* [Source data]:

○ ○ ○ ○ ○ ○ ○

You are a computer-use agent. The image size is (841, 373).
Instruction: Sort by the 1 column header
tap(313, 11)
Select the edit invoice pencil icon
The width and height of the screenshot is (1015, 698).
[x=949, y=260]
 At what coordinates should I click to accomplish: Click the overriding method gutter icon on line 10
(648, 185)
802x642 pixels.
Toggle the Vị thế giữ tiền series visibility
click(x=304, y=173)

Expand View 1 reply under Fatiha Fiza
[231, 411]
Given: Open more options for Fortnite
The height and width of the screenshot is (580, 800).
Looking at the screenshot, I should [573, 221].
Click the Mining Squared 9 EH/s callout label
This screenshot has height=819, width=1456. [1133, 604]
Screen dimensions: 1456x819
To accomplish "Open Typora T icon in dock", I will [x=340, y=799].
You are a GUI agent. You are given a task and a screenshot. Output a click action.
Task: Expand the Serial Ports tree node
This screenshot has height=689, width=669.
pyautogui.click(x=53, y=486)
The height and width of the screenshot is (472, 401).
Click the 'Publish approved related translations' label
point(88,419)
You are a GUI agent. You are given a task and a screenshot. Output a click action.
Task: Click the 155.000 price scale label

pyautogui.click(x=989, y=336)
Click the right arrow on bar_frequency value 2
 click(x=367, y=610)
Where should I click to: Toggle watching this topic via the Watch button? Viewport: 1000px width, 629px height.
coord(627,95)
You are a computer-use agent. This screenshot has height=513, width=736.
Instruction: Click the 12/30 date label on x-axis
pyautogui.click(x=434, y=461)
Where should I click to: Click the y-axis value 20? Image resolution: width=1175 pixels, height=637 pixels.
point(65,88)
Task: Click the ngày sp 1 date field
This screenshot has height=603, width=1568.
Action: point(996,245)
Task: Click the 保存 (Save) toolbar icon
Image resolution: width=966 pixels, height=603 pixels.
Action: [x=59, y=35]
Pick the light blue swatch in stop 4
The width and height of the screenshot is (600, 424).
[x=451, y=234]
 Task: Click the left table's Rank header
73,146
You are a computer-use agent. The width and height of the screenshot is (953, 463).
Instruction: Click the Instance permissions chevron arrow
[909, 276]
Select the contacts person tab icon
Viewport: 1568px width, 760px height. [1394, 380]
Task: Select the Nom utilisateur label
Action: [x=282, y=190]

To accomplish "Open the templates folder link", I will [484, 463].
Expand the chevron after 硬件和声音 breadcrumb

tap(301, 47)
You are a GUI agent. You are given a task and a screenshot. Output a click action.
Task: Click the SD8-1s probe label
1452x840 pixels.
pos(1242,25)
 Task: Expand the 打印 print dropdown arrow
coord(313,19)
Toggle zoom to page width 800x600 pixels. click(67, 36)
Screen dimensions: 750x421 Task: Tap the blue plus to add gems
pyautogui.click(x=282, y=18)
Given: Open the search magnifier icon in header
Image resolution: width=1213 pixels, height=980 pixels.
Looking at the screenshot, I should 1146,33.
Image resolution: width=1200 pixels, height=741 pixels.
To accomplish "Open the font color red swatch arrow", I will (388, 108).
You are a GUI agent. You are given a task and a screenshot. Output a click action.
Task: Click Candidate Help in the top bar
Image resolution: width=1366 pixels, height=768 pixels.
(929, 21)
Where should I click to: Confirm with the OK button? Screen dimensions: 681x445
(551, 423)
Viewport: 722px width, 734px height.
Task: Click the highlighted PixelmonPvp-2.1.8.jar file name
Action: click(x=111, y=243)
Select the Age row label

○ ○ ○ ○ ○ ○ ○

* [What to do]: From the entries above, give again exactly the lines running from the line with "Click the Mining Squared 9 EH/s callout label" to the line with "Task: Expand the Serial Ports tree node"; include both of those lines.

* [Answer to the problem]:
Click the Mining Squared 9 EH/s callout label
This screenshot has height=819, width=1456. [1133, 604]
Screen dimensions: 1456x819
To accomplish "Open Typora T icon in dock", I will [x=340, y=799].
You are a GUI agent. You are given a task and a screenshot. Output a click action.
Task: Expand the Serial Ports tree node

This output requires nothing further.